On Thursday, French Lab Mistral AI launched Small 3. This is called the “most efficient model of the category” and is said to be optimized for latency.
Mistral says the Small 3 can compete with the Lama 3.3 70B and QWEN 32B, among other large models. This is a “a great open alternative to an opaque, unique model like the GPT4O-MINI.”
Also: AI agents will match “good mid-level” engineers this year, Mark Zuckerberg says
Like other models in Mistral, the 24B-Parameter Small 3 is open source and will be released under the Apache 2.0 license.
Small 3 provides a base for building reasoning capabilities, designed for local use, says Mistral. “Small 3 is great in scenarios where fast and accurate response is important,” the release continues, with models having fewer layers than comparable models and helping speed.
This model achieved accuracy of over 81% in MMLU benchmark tests and was not trained with augmented learning (RL) or synthetic data. Mistral says it is “early in the model production pipeline” than the DeepSeek R1.
“Our instruction tuning model delivers competitive performance with an open weight model that is three times its size and a unique GPT4O-MINI model following code, mathematics, general knowledge and benchmarks.” The announcement states.
Using a third-party vendor, Mistral had human evaluators test a small 3 with over 1,000 coding and generalist prompts. Most of the testers preferred Gemma-2 27b and Qwen-2.5 32b from Small 3, but the numbers were split more evenly when Small 3 rose against Llama-3.3 70b and GPT-4o Mini. Ta. Mistral acknowledged the contradictions of human judgments that make this test different from standardized public benchmarks.
Also: Apple researchers reveal the secret source behind DeepseekAI
Mistral recommends Small 3 to build virtual assistants for customers. This is especially true because creating “very accurate subject experts” can be tweaked for rapid needs such as financial services, legal advice, fraud detection in healthcare, and more. release.

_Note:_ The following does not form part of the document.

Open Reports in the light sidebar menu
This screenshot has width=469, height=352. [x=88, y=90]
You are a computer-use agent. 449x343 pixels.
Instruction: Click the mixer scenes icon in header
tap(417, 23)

Small 3 can also be used for robotics and manufacturing, and can run on a MacBook with a minimum of 32GB of RAM, making it ideal for “lovers and organizations who process sensitive or unique information.”
Mistral teased that models of various sizes can be expected to have “inferior inference capabilities increased in the coming weeks.” Here you can access Small 3 with Huggingface.